TEXT EXCERPT =
━━━━

It is well-known that the function of bioactive proteins can often be enhanced by their combination with other substances. When used to catalyze a reaction or to obtain separation, proteins can be immobilized to increase reaction efficiency and simplify the processing. When used as detecting agents, proteins can be labeled to facilitate measurement. When used to complex with or treat biological organisms, proteins can be combined with bioactive agents (hereinafter called "augmentation") to help achieve treatment efficacy.
Methods for immobilizing proteins are desirable because they localize reaction sites and improve economic recovery. Moreover, immobilized proteins are generally less susceptible to the loss of activity due to chemical attack and changes in temperature and pH than are free proteins.
Methods for labeling or augmenting proteins are desirable because they facilitate quantification, localization, specificity and reactivity of the protein. The resulting combinations, moreover, are the resulting combinations and/or powerful tools for clinical analysis and treatment.
Numerous techniques exist for protein immobilization on solid supports. Proteins can be physically adsorbed onto inert supports or can be covalently bound to the support through reaction with bifunctional linker arms. Microencapsulation, gel entrapment and complexation (with ion exchange resins) also can bind and immobilize.
Numerous techniques also exist for binding labels and bioactive agents to proteins. Most of these techniques call for reaction of the label or agent and a functional group of the protein, such as an amino group, which occurs repeatedly throughout the protein. Although some repetitions of such a group are shielded from binding by the conformation of the protein, many others are exposed and available for binding with the labeling group or bioactive agent. The result is a mixture of proteins having labels or bioactive agents attached at various nonspecific sites.

━━━━

[Pixel coordinate grounding data]
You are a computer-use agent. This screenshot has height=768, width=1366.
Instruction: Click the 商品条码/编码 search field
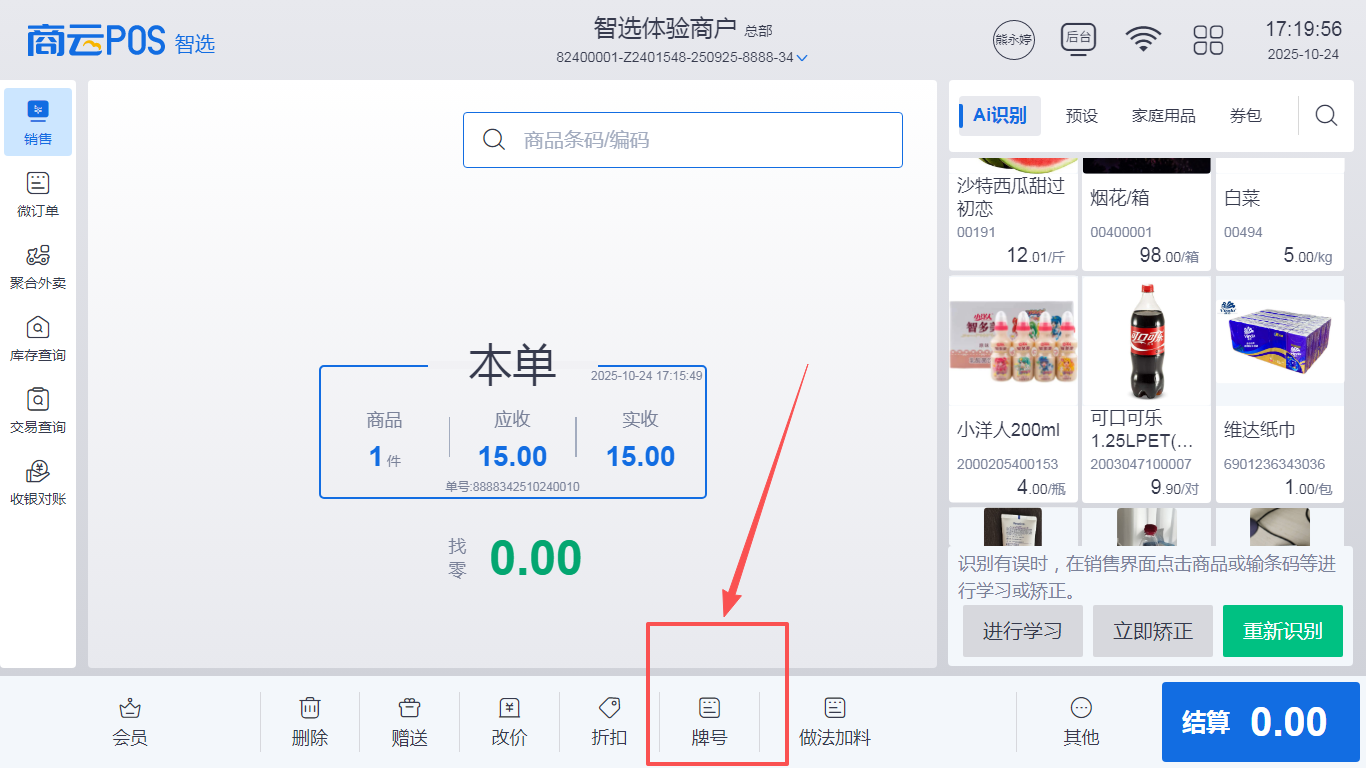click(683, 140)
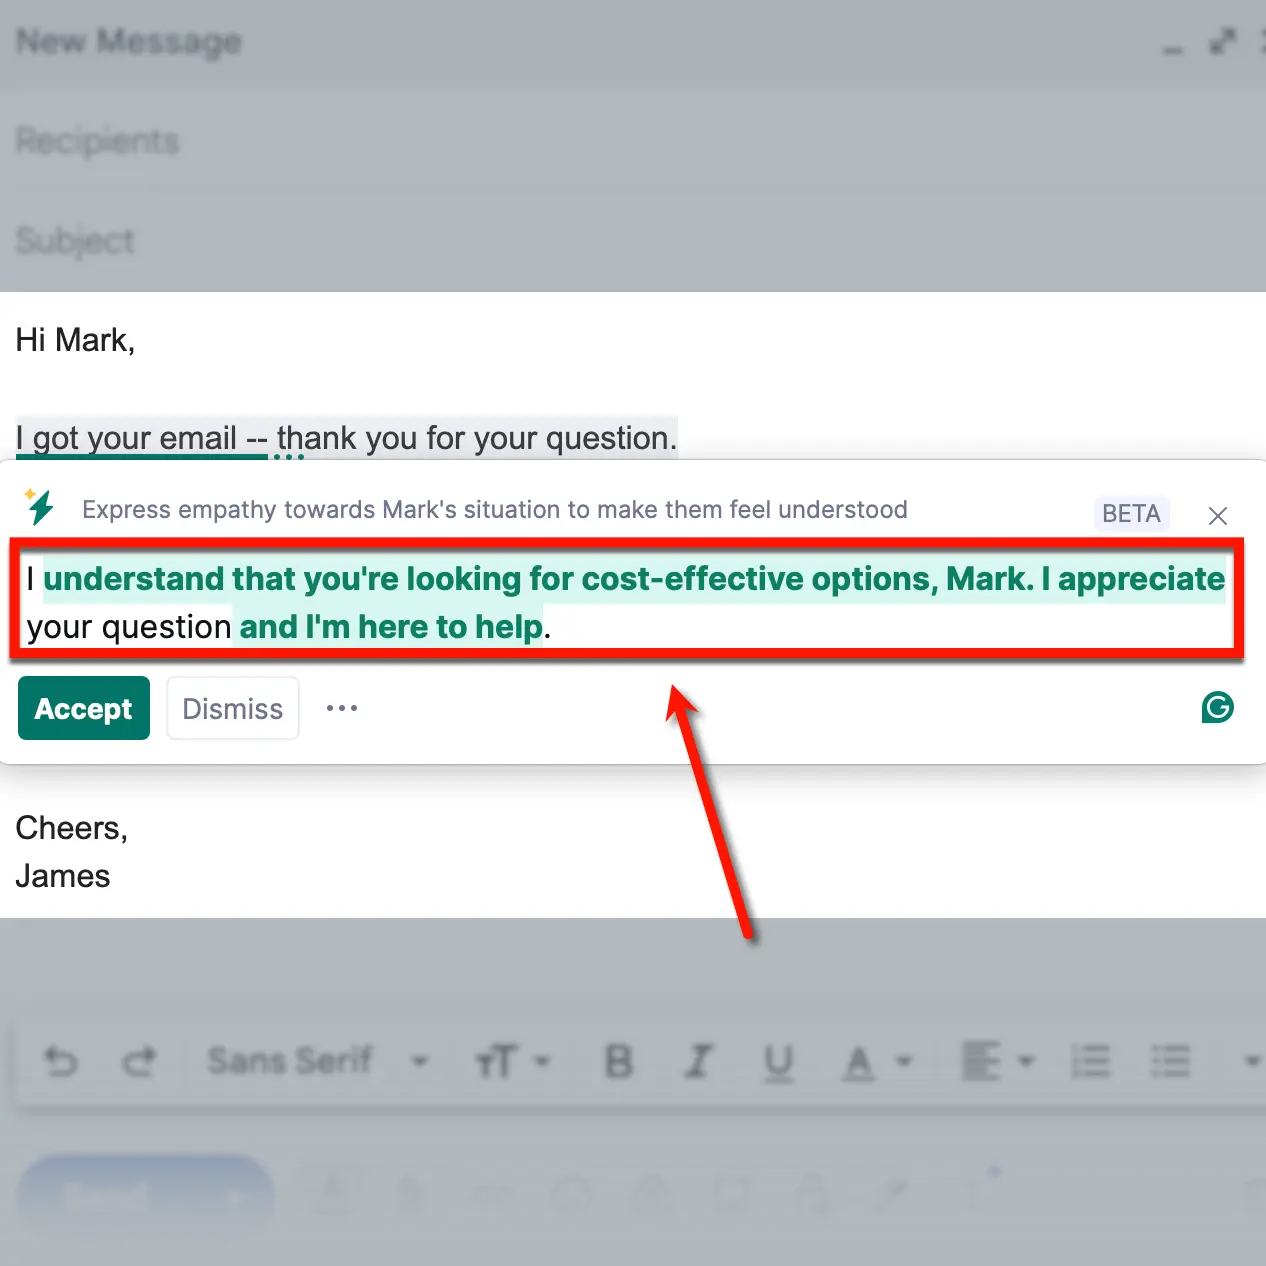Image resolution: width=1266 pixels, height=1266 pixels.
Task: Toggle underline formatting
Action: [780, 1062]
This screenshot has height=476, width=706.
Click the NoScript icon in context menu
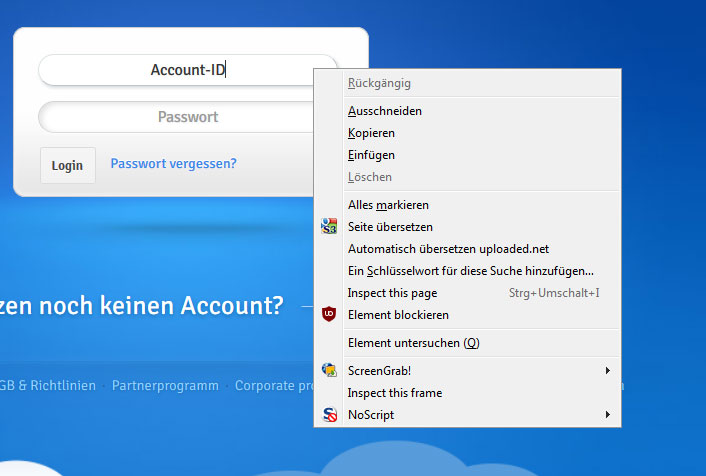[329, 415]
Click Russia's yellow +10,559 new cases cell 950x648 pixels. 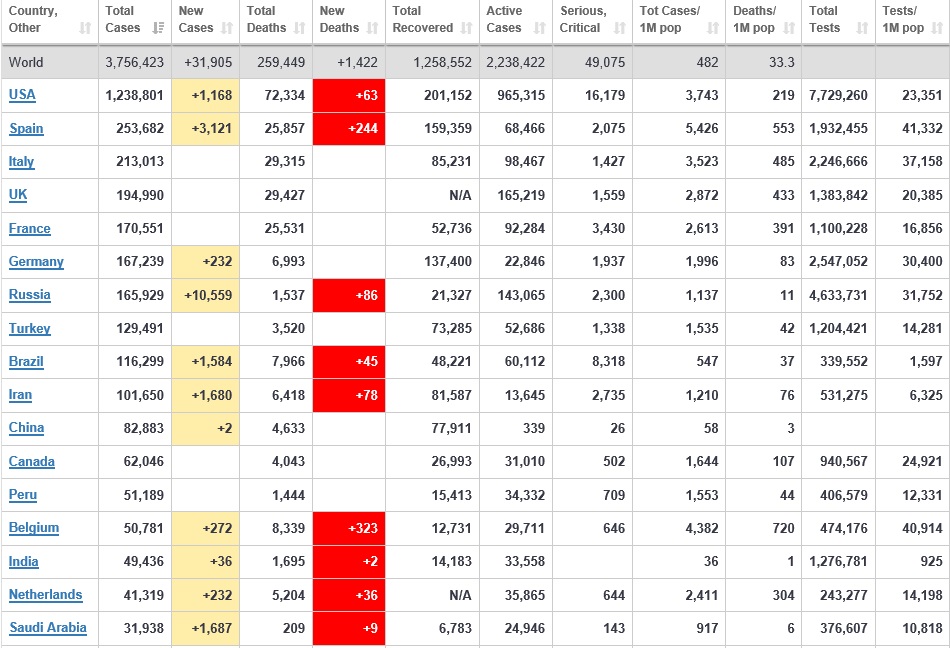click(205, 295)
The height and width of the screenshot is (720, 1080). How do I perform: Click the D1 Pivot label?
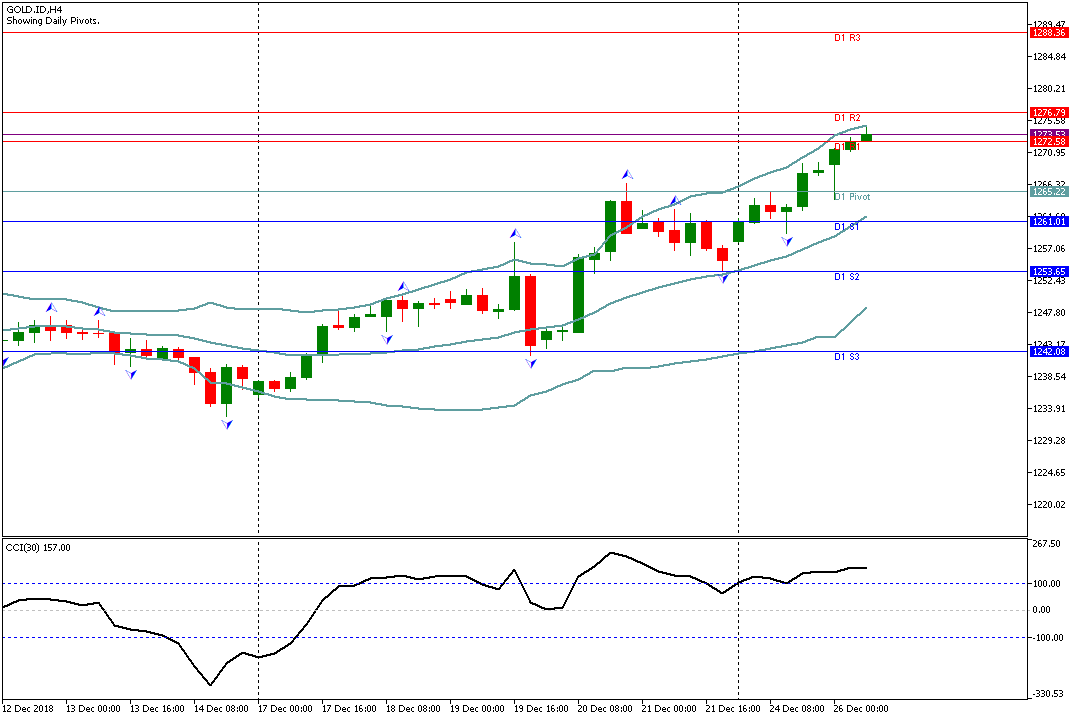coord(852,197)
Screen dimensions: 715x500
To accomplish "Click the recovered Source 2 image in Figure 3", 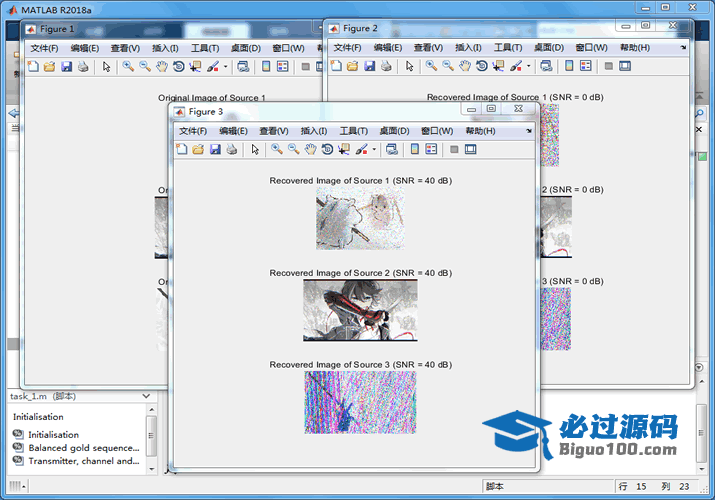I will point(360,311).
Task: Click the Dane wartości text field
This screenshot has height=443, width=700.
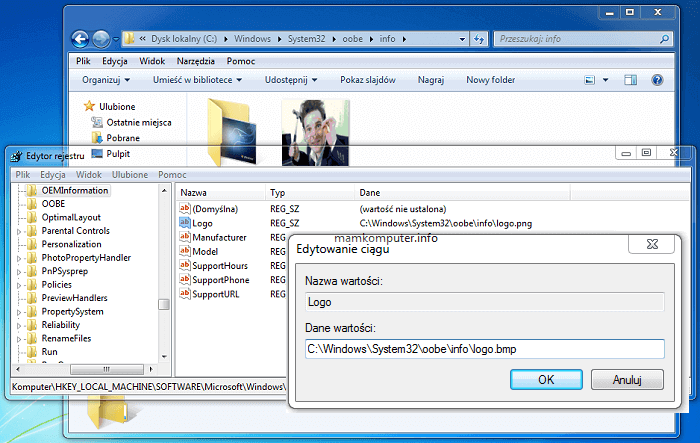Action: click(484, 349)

━━━━

WORK ITEM =
Please output the passage on protein immobilization and labeling above, beginning at the words "Methods for labeling" and stopping after "analysis and treatment.".

RESULT OF THE TASK =
Methods for labeling or augmenting proteins are desirable because they facilitate quantification, localization, specificity and reactivity of the protein. The resulting combinations, moreover, are the resulting combinations and/or powerful tools for clinical analysis and treatment.